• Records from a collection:

● ● ● ● ● ● ●

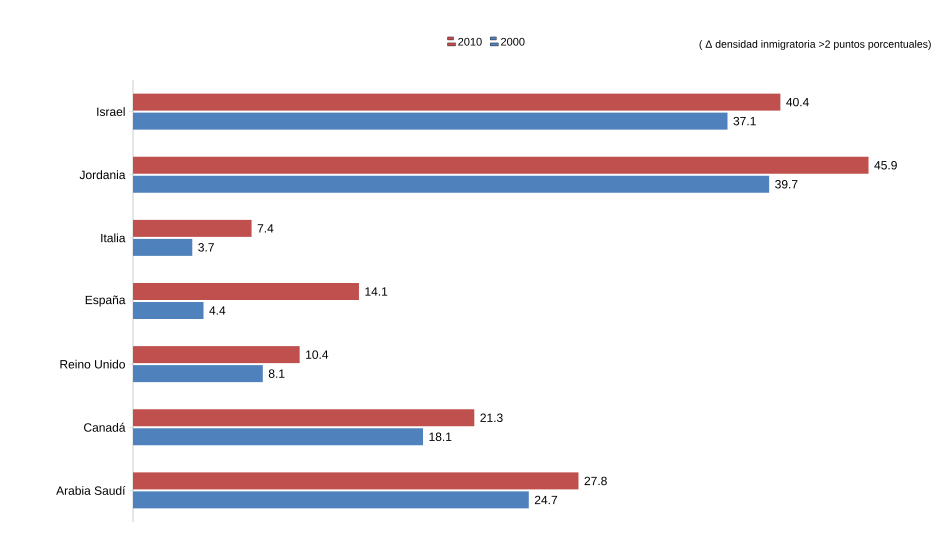 This screenshot has width=941, height=539. Describe the element at coordinates (816, 45) in the screenshot. I see `text: ( Δ densidad inmigratoria >2 puntos porcentuales)` at that location.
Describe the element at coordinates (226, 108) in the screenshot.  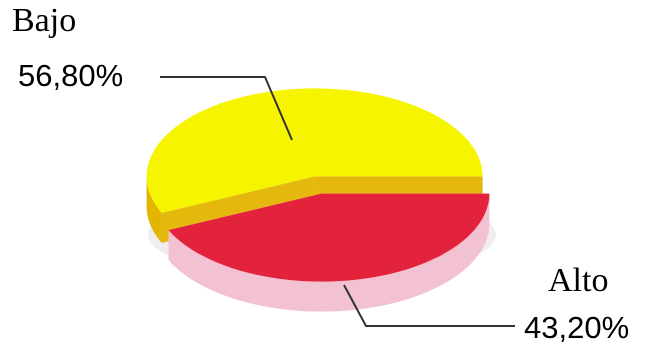
I see `leader-line-bajo` at that location.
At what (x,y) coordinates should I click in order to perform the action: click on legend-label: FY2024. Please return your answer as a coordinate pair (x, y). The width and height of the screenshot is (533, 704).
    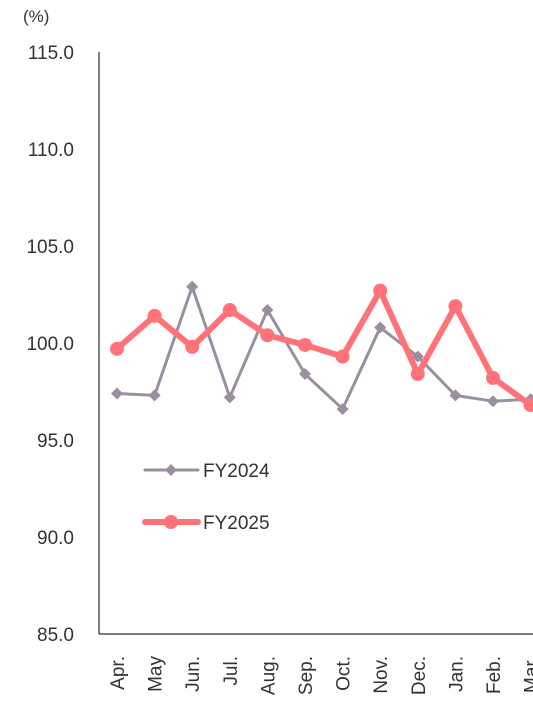
    Looking at the image, I should click on (236, 472).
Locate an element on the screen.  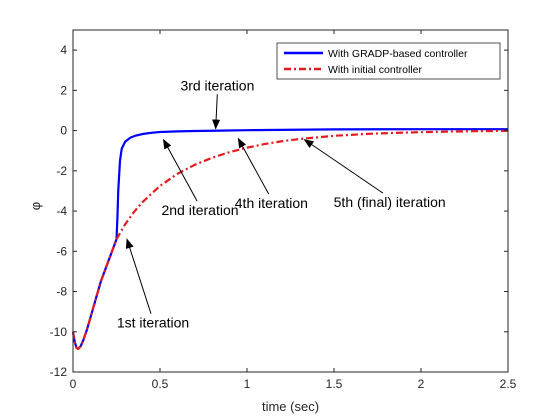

● ● ● ● ● ● ●

• PROBLEM DETAILS: Switch every "Locate" in the items above to "Find" and write all the items out again with nothing else changed. Leave the pictures out.

• RESPONSE TO THIS EXERCISE:
 This screenshot has width=941, height=539. Describe the element at coordinates (816, 45) in the screenshot. I see `text: ( Δ densidad inmigratoria >2 puntos porcentuales)` at that location.
Describe the element at coordinates (226, 108) in the screenshot.  
I see `leader-line-bajo` at that location.
At what (x,y) coordinates should I click in order to perform the action: click on legend-label: FY2024. Please return your answer as a coordinate pair (x, y). The width and height of the screenshot is (533, 704).
    Looking at the image, I should click on (236, 472).
Find an element on the screen.  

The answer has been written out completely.